Después de meses de planeación, oración y trabajo previo, llegó el día de agradecer a Dios.
El viernes 1° de mayo, todo preparado para recibir a los asistentes al concierto de gratitud, nuestro primer evento de celebración, poco antes de las 6 de la tarde el templo comenzó a llenarse, iniciamos con una oración de honra a Dios, un salmo de alabanza 63:3-4 (NVI):
“3 Tu gran amor es mejor que la vida; por eso mis labios te alabarán. 4 Te bendeciré mientras viva y alzando mis manos te invocaré”.
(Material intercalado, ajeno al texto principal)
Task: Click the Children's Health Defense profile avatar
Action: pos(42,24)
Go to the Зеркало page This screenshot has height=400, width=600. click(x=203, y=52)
De inmediato las notas de gratitud a Dios nos inspiran y entendemos lo que John Wesley nos dice en el tomo 9 de las obras de Wesley, con el título “Direcciones para el canto congregacional” leemos en el punto 3 “Canta con modestia, en el punto 5, sobre todo, canta espiritualmente y Piensa en Dios en cada palabra que cantes. Que tu intención sea complacerlo a él antes que a ti mismo o a cualquiera otra criatura. Para lograr esto, pon mucha atención en el sentido de lo que cantas y cuida de que tu corazón no se envuelva demasiado con la melodía, sino ofrécelo a Dios continuamente, para que tu canto sea tal que el Señor pueda aprobarlo”. Así el joven David Hernández Cárdenas honró a Dios con la música del Luterano Johann Sebastian Bach, quién es considerado por muchos como el máximo exponente de la música compuesta “para Gloria de Dios”. Seguido por piezas del también Luterano Johann Pachelbel, cuya obra fue enfocada en preludios corales para el culto protestante.
A continuación, la participación del Lic. Josué Israel Suárez García, quien después de interpretar “The Green Cathedral” de Carl Hahn y “Maestro se encrespan las aguas” de H. R. Palmer con el mismo sentido de alabar a Dios, continuó ejecutando el órgano con la asistencia de David Hernández acompañando a su hermano el barítono Carlos Daniel Suárez García, quien cantó “Padre nuestro” de Albert Hay Malotte, “Misere” de Manuel V. Flores basado en el salmo 51, “Mi tributo” A.Crouch, Salmo 18 composición del mismo Josué Israel Suárez García y “Tus amables moradas” de Carlos Suárez Ruiz, padre de nuestros hermanos Josué y Carlos, interpretaciones llenas de amor y gloria a Dios. Por ultimo Josué Israel también con asistencia de David Hernández acompaño al tenor Isaid Crisóstomo Córdova quien interpretó para honra de Dios “Grande es tu fidelidad” de Thomas O. Chislom, “Para siempre es tu misericordia” Tom Fettke, “Majestad y Gloria” también de Tom Fettke, para terminar con el himno “Cuán Grande es Él” de Carl Boberg, invitando a los asistentes a glorificar juntos a Dios uniéndonos a cantar la última estrofa y el coro, momento sublime de alabanza, gratitud y amor al Rey de Reyes y Señor de Señores.